Wow, has that much time since my last post passed already? Clearly, my life is not moving into a state of relaxation over the summer. Anyway, I thought some people might be interested in discussing some of what I’ve been reading lately.
Rick Riordan’s Trials of Apollo – Yes, a third
Percy Jackson Camp Half-Blood series! This one features Percy a little less than the first two, but I’m still enjoying it. I love how Riordan has completely different interpretations of some of these mythological figures than I do without me seriously disliking any of his takes, and he definitely knows his stuff much more than Wikipedia does. One day I’ll find a book of Greek myths or take a class that will fill me in as much, but until then Riordan’s novels are one of the best sources I’ve found for Greek mythology. Book 3 (13?) comes out May of next year.
Miss Marvel: Generation Why and Crushed – Kamala has been on my “to read” list for ages and I picked up No Normal back at Geek.Kon 2016 (wow, has it been almost a year already?). I was browsing at Barnes & Noble while promising to myself that I would spend at most $20 and I picked up the Trials of Apollo novels, a book on learning Japanese, Doctor Who: Engines of War, and the second two Miss Marvel trade paperbacks. (It feels kind of odd that by the time the Carol Danvers Miss Marvel makes her way to the movie-viewing public, the current generation of nerds will have grown up on Kamala.) These entries lack the novelty of the first, which is pretty much what’s always going to happen, especially since this is a small-scale book. Kamala is a street-level hero with a very small entourage, so there’s not much in the way of new dynamics being explored with each issue. What’s most interesting here tends to be the way Kamala deals with her family, though hints of her upbringing are sprinkled elsewhere (such as her reaction to finding extremists in her fellow Inhumans). I do hope the stakes are raised a bit for book 4.

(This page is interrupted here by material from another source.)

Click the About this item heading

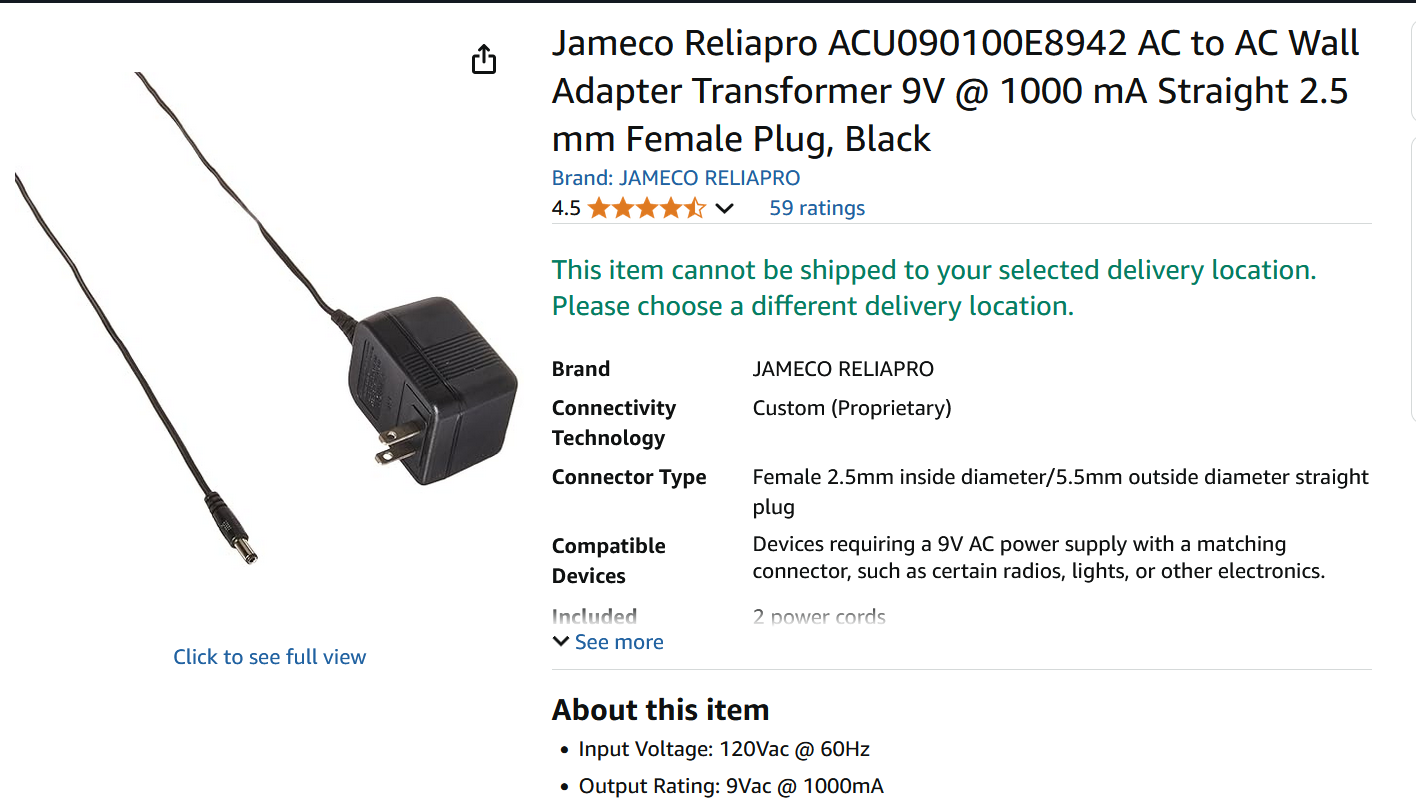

Harry Bates’ Farewell to the Master – I picked this one up in preparation for my class on Science Fiction and Film Adaptations and I’m looking forward to the discussion. I actually haven’t seen either version of The Day the Earth Stood Still and I’m going to make sure I’ve watched both this month if we don’t do so in class. It always stands out to me now how much calmer the pacing is in older Sci-Fi than writers are told we can get away with now (there’s one scene where Cliff notices four times that he forgot to take a photograph of the action; no editor in 2017 would let that pass). Still, I like the mysteries that the story posits, and the way it plays with assumptions in a way that could easily be translated into a modern-day racial parody. (If this doesn’t make sense to you, imagine Gnut as being a “black strongman” stereotype standing next to a white, bearded Klaatu.) The story doesn’t feel sufficiently detailed for a full movie adaptation, which tells me that the movies probably took some very interesting liberties that I look forward to seeing.
Neil Gaiman’s American Gods – I’m finally getting around to starting this one, and I expect a great experience. I’m going to be starting and stopping this one, considering that I have four other novels that I’m required to read over the next four weeks, but I expect to be done with this one by the end of June.